When I use a sequential backward search instead, the error does not occur:
cntrl.sbs <- makeFeatSelControlSequential(method = "sbs",
alpha = 0.01,
max.features = 10,
maxit = 3)
logreg_bagged_featsel.lrn <- makeFeatSelWrapper(logreg_bagged.lrn,
resampling = makeResampleDesc('CV',
iters = 3),
measures = mmce,
control = cntrl.sbs)
mlr::train(logreg_bagged_featsel.lrn, classif.task)

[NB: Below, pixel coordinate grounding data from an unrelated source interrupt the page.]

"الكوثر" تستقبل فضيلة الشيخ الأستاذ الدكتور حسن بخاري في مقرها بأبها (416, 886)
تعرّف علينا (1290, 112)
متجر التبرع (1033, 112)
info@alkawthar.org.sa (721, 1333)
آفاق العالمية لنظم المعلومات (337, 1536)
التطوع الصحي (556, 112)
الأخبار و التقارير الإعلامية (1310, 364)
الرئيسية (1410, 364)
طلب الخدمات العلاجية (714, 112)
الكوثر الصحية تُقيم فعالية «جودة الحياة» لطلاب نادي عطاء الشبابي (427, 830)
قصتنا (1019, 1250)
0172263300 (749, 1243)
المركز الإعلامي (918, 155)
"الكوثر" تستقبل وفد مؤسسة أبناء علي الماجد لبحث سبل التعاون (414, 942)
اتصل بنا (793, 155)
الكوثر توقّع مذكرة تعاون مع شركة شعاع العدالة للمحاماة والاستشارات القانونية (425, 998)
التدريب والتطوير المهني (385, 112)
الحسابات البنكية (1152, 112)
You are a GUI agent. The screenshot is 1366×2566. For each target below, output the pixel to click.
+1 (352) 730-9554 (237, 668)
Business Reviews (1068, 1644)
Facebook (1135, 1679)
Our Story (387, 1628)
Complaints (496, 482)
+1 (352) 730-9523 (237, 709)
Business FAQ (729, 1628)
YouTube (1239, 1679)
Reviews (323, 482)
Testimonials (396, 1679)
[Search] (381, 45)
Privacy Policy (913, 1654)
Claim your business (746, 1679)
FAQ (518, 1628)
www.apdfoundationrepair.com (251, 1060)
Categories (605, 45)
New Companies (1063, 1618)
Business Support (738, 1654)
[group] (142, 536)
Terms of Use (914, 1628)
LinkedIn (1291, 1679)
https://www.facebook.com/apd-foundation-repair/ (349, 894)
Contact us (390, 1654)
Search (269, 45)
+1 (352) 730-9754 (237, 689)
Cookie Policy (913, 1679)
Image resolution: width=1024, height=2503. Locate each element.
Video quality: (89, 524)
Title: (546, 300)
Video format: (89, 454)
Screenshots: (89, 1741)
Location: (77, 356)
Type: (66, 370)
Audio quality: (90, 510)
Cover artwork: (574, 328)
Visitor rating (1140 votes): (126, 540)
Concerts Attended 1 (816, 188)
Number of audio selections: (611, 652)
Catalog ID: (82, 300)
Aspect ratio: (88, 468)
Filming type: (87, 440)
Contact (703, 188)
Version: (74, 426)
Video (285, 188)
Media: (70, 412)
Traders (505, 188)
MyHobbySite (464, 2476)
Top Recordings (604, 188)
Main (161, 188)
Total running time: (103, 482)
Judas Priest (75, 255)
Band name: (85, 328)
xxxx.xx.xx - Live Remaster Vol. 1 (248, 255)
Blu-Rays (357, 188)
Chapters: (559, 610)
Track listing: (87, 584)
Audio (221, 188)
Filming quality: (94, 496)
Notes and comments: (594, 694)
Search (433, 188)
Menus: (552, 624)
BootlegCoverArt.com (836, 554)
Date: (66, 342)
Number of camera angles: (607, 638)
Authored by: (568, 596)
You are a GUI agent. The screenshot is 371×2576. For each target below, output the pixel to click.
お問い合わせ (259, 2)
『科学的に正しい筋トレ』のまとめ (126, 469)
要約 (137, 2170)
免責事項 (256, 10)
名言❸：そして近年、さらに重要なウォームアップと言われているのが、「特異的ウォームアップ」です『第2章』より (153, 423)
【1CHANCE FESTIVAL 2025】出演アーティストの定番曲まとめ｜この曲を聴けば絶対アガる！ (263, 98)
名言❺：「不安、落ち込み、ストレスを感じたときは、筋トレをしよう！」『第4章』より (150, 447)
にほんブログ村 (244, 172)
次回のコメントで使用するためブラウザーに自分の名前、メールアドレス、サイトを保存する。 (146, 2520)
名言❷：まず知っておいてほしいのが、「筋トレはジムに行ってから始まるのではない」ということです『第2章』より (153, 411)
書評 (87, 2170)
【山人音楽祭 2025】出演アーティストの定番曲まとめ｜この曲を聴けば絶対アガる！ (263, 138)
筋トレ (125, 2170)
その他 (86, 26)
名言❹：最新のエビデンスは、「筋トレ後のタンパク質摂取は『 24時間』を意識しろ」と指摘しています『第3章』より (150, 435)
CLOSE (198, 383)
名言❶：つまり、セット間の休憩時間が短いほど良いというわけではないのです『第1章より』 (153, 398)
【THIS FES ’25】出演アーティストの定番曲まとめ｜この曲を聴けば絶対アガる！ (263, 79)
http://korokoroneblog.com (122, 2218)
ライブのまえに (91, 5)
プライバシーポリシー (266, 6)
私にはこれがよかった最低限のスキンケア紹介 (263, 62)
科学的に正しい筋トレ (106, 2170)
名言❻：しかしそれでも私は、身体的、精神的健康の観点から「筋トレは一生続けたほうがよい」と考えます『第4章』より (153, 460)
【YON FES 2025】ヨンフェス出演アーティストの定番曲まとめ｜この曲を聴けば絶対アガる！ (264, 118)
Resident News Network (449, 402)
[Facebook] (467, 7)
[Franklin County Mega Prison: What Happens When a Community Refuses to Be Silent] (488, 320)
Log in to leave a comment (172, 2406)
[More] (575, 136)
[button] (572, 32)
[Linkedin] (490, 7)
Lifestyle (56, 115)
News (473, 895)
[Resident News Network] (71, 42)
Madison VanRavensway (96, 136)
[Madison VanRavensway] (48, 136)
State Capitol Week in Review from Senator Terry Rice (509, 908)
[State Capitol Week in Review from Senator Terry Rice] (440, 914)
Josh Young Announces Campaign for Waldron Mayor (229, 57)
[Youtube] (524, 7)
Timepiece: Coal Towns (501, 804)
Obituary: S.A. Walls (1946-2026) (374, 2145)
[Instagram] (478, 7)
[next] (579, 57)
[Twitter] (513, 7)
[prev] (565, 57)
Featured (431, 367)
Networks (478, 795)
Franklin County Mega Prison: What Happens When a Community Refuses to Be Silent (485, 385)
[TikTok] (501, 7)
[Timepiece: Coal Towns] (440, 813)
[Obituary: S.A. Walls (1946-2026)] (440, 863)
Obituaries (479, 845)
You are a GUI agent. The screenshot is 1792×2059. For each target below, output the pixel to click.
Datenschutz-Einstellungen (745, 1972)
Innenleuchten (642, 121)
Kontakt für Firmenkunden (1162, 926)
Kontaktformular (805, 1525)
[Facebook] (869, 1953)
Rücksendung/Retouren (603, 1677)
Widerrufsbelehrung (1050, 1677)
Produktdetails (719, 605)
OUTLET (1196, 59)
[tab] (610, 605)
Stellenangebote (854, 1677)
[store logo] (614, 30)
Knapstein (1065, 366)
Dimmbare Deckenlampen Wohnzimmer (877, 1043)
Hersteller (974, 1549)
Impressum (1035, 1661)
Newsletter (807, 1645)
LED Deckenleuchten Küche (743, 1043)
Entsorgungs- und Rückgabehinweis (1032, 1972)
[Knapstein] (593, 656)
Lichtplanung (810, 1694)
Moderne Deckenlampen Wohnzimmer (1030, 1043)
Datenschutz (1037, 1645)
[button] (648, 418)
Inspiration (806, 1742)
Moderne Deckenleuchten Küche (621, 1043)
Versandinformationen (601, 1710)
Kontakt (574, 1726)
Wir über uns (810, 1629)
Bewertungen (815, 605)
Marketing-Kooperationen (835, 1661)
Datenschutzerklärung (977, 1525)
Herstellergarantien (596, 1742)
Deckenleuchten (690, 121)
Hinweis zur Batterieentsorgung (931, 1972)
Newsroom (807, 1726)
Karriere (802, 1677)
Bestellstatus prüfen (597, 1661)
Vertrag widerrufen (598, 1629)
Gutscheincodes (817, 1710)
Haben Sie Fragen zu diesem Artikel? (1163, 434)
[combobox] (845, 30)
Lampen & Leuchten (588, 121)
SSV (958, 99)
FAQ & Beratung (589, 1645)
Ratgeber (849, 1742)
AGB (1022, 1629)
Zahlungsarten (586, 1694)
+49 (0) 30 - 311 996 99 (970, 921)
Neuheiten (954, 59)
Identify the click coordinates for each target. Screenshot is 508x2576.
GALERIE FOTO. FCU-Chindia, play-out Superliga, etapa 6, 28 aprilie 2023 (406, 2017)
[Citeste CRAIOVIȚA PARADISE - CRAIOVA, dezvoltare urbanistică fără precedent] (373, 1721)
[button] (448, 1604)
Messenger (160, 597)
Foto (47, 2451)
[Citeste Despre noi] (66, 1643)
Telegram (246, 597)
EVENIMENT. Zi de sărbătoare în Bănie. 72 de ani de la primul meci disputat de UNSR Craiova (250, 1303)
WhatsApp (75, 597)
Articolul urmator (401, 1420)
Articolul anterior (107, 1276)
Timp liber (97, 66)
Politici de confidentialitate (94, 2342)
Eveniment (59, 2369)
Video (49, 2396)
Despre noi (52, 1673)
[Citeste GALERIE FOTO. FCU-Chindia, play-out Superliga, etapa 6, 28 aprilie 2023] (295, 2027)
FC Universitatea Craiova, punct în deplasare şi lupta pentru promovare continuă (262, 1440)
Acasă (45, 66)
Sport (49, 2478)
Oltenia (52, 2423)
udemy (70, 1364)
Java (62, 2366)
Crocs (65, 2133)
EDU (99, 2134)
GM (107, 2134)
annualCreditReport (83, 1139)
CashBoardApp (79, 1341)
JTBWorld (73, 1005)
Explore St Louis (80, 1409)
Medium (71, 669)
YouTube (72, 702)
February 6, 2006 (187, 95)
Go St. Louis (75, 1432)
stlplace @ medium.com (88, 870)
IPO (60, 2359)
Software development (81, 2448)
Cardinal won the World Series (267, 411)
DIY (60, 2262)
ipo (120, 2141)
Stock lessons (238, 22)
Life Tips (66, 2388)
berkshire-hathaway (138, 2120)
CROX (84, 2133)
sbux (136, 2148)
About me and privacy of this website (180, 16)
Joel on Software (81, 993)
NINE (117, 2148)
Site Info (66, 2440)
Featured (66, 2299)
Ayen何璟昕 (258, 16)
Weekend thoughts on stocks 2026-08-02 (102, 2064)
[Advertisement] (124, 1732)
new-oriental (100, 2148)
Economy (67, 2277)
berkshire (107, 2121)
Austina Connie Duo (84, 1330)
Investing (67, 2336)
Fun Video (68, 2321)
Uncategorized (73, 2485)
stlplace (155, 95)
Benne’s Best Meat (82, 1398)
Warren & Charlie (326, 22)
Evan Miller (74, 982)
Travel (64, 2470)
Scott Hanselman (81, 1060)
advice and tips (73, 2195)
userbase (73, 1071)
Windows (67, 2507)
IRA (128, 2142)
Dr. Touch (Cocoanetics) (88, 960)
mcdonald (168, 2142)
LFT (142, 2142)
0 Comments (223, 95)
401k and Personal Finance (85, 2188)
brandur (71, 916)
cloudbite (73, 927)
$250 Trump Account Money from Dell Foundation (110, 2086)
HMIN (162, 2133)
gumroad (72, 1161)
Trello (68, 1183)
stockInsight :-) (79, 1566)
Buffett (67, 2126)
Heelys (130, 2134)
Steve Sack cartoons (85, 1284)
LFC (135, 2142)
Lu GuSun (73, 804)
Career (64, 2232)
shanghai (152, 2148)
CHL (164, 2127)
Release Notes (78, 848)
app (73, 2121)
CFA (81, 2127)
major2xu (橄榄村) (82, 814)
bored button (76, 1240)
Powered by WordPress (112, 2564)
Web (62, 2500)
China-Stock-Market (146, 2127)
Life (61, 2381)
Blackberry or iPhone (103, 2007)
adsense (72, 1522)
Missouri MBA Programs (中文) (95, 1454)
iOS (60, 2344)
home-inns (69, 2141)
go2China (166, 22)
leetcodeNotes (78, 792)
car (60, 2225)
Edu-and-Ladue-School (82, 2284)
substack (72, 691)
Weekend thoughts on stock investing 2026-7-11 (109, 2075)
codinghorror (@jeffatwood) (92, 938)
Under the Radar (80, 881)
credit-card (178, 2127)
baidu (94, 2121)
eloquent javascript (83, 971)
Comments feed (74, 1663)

[FeatSel] Started selecting features for learner 'classif.logreg.bagged'
With control class: FeatSelControlSequential
Imputation value: 1
[FeatSel-x] 1: 111 (3 bits)
[FeatSel-y] 1: mmce.test.mean=0.447; time: 0.0 min
[FeatSel-x] 2: 011 (2 bits)
[FeatSel-y] 2: mmce.test.mean=0.509; time: 0.0 min
[FeatSel-x] 2: 101 (2 bits)
[FeatSel-y] 2: mmce.test.mean=0.448; time: 0.0 min
[FeatSel-x] 2: 110 (2 bits)
[FeatSel-y] 2: mmce.test.mean=0.456; time: 0.0 min
[FeatSel-x] 3: 001 (1 bits)
[FeatSel-y] 3: mmce.test.mean=0.51; time: 0.0 min
[FeatSel-x] 3: 100 (1 bits)
[FeatSel-y] 3: mmce.test.mean=0.468; time: 0.0 min
[FeatSel] Result: ac (2 bits)
Model for learner.id=classif.logreg.bagged.featsel; learner.class=FeatSelWrapper
Trained on: task.id = classif.df; obs = 1000; features = 3
Hyperparameters: model=FALSE
How can I make this work for sequential forward search? Thanks.
Sequential forward search starts with an empty model, i.e. no features. This isn't supported by the bagging wrapper. I've opened an issue for this here.